▶ Task instructions
Copy each of the rows below word for word, and leave the pictures out of your answer.

▶ Items
===============

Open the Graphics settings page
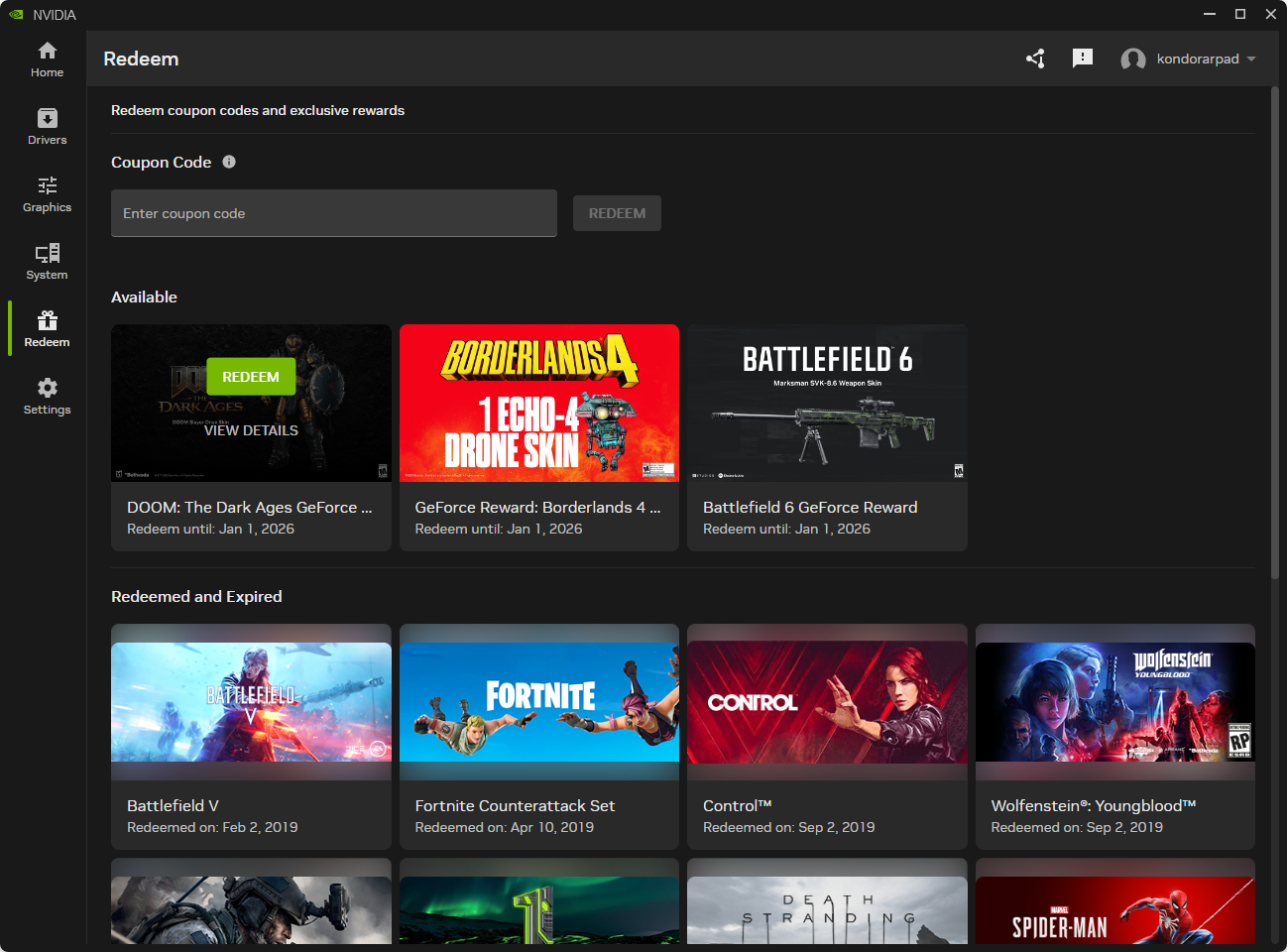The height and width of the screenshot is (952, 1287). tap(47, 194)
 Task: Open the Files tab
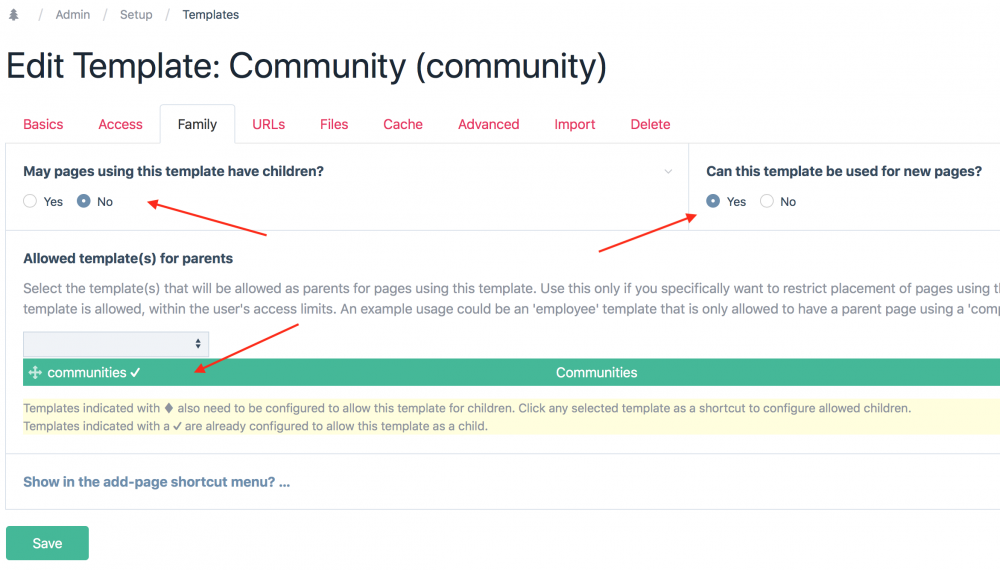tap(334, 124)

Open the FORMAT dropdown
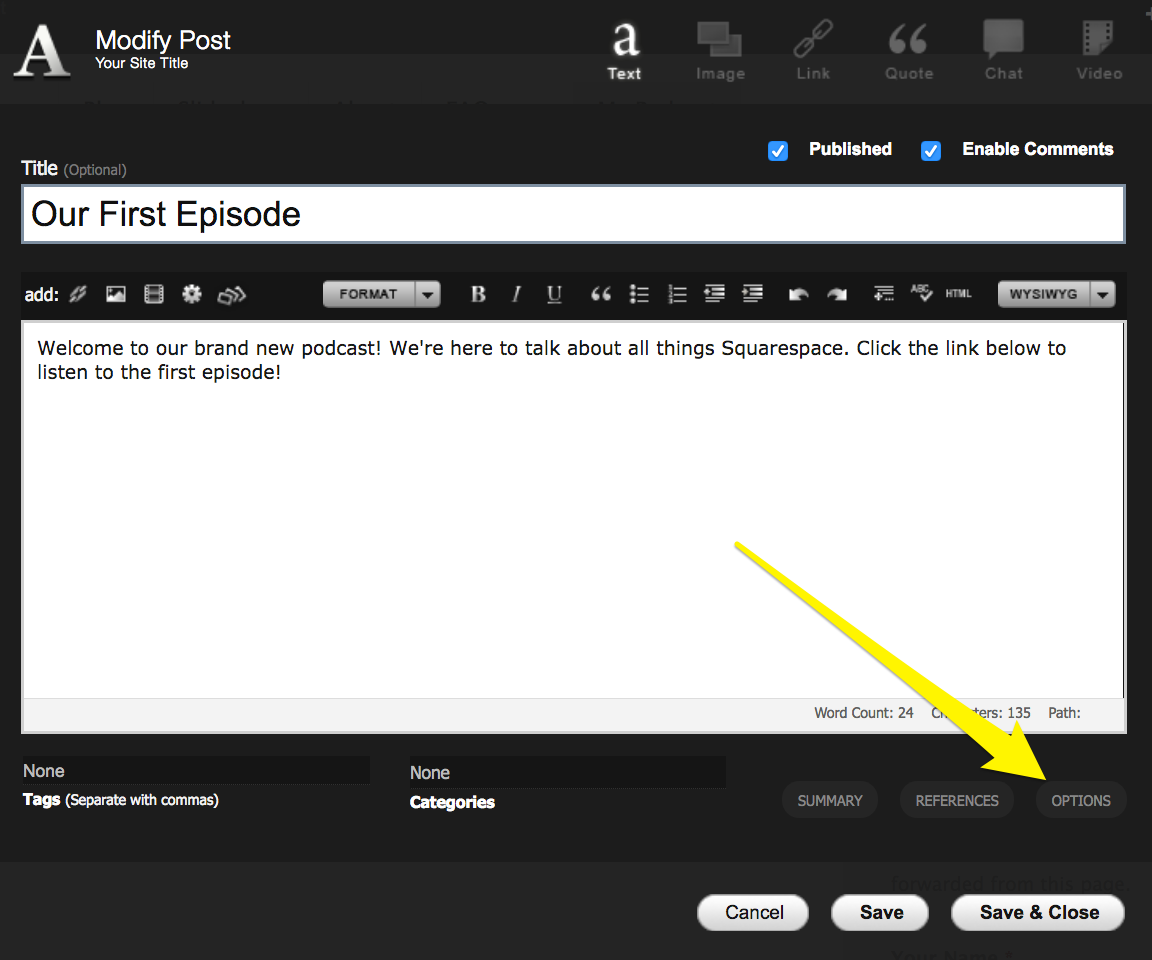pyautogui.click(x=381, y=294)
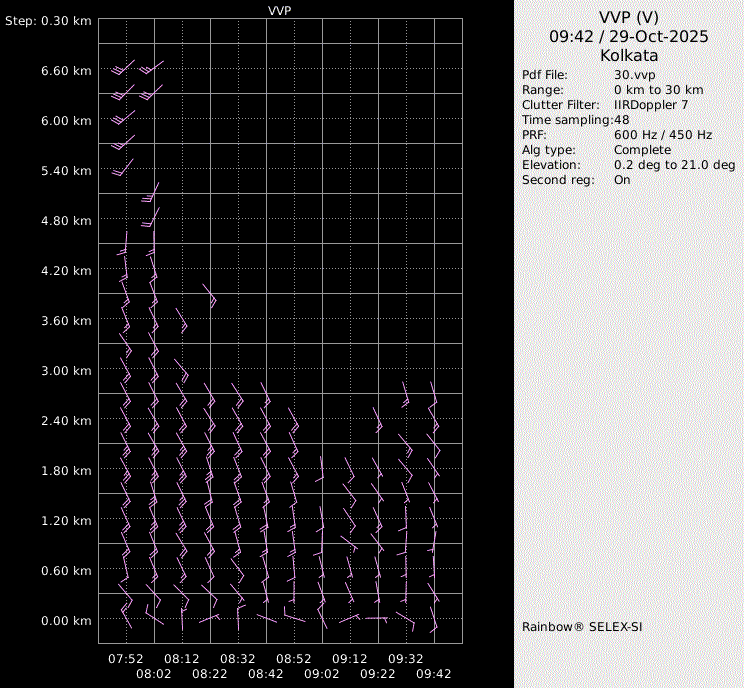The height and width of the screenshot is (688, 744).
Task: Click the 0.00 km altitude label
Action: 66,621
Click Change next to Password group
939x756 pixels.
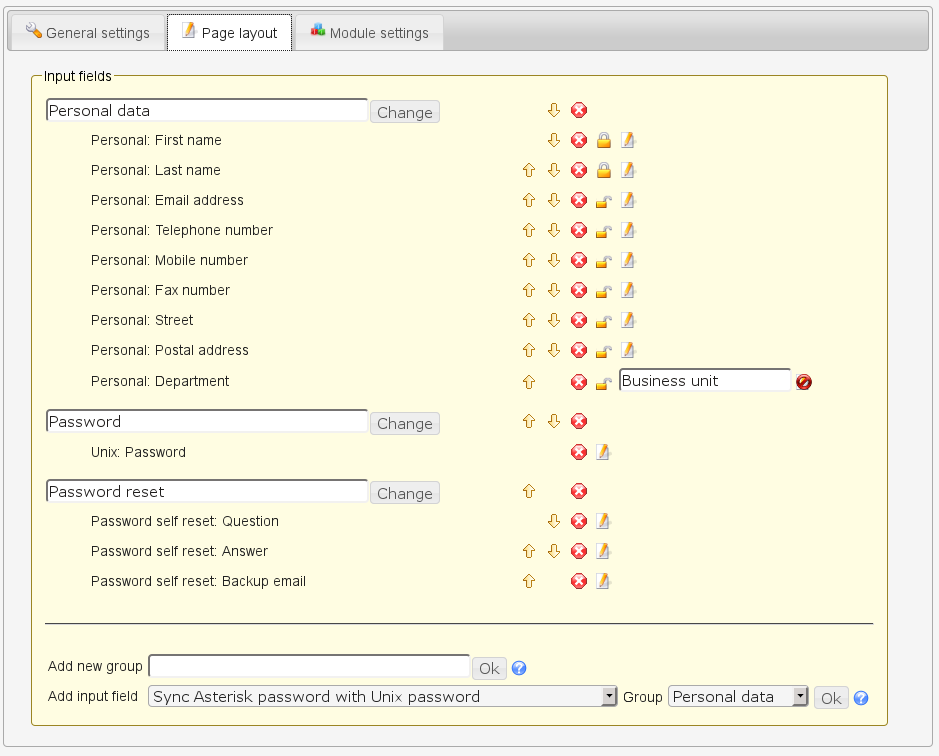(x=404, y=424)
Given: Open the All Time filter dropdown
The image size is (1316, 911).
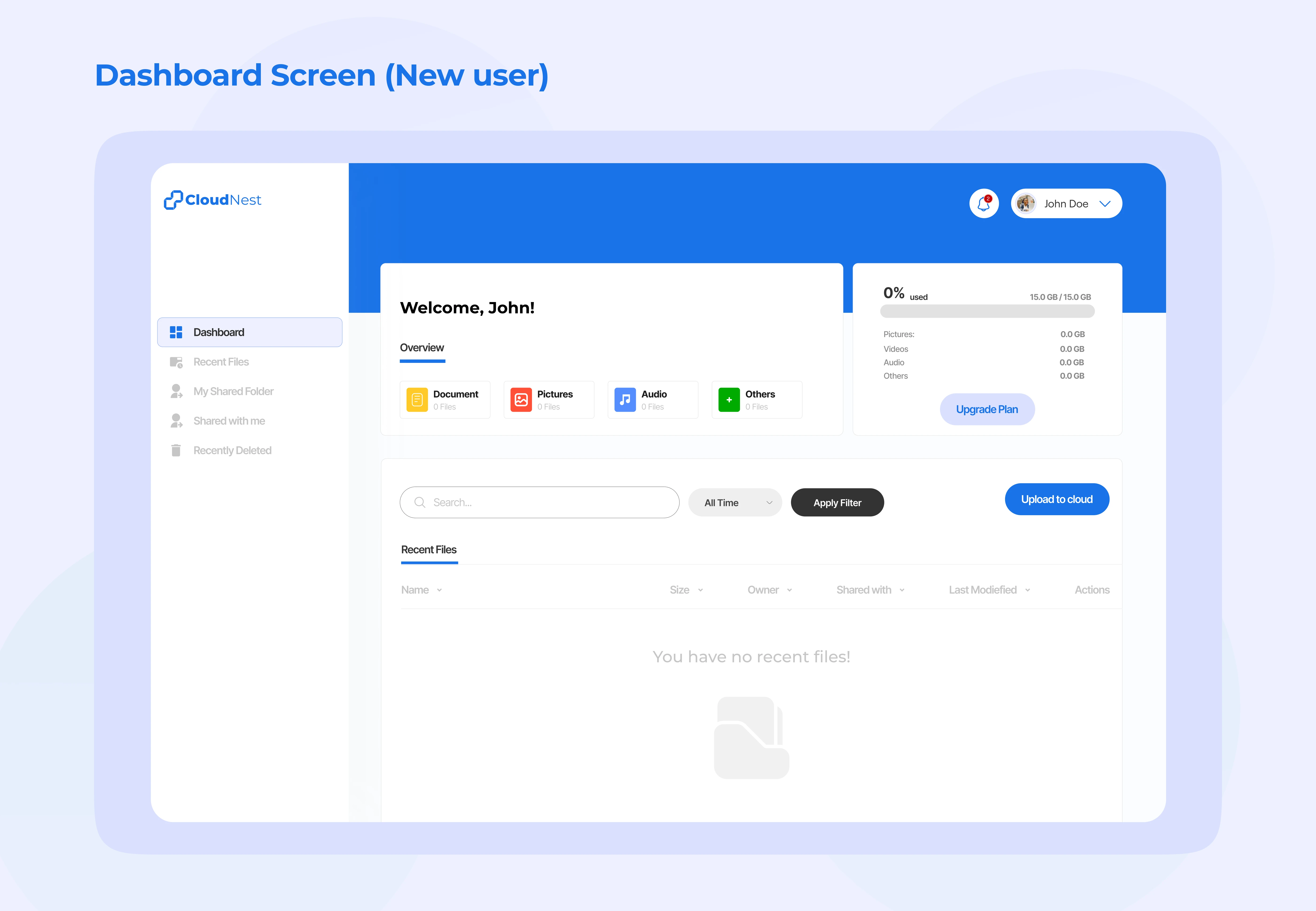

===============

▶ Full output
Open the Graphics settings page
The height and width of the screenshot is (952, 1287). tap(47, 194)
 Task: Open the Files tab
tap(334, 124)

Open the FORMAT dropdown
pyautogui.click(x=381, y=294)
The height and width of the screenshot is (688, 744).
Task: Click the 0.00 km altitude label
Action: 66,621
Click Change next to Password group
939x756 pixels.
(x=404, y=424)
Given: Open the All Time filter dropdown
The image size is (1316, 911).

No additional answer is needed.